**TASK BRIEF:** Scan the entries and copy each line where the word "computer" is present.

**AVAILABLE DATA:**
+===+
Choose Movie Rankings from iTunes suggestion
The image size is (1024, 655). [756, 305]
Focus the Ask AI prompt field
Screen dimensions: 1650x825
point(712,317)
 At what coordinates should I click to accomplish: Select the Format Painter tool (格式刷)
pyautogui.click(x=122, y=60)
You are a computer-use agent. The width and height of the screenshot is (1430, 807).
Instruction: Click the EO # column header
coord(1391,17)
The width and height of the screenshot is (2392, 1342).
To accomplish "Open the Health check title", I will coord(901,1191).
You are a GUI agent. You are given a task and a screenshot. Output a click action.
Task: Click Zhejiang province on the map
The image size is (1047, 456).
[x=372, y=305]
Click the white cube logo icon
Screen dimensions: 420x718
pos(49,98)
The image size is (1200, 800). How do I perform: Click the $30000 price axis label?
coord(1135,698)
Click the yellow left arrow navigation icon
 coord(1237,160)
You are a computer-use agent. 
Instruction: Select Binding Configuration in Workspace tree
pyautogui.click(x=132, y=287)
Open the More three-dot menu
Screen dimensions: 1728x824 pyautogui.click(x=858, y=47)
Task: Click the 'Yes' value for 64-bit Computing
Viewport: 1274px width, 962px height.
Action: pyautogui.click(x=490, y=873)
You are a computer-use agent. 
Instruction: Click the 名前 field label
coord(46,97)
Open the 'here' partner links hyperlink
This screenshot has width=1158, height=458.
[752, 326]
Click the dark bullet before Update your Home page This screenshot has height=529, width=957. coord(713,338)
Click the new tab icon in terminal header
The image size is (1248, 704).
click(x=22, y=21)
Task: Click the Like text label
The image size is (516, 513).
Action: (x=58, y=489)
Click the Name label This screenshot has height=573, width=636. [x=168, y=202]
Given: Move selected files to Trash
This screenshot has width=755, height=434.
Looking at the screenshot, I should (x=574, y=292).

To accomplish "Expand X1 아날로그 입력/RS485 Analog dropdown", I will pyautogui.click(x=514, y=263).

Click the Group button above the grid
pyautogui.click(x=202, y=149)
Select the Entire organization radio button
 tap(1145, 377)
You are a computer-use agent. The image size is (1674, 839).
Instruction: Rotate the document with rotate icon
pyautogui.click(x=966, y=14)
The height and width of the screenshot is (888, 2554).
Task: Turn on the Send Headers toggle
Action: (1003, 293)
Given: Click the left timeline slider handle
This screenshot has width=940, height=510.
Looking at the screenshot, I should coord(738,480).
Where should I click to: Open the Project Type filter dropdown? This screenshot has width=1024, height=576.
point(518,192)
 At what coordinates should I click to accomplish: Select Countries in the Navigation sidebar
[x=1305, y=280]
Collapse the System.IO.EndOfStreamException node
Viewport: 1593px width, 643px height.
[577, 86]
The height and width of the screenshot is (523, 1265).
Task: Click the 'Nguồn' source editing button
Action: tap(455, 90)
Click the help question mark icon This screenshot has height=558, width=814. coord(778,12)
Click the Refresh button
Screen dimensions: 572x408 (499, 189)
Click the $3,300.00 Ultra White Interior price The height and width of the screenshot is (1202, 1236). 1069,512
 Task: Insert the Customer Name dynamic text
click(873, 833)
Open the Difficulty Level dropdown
+===+
**REPLY:**
You are a computer-use agent. The width and height of the screenshot is (1430, 807).
You are a computer-use agent. 
You are a computer-use agent. 
You are a computer-use agent. The image size is (1674, 839).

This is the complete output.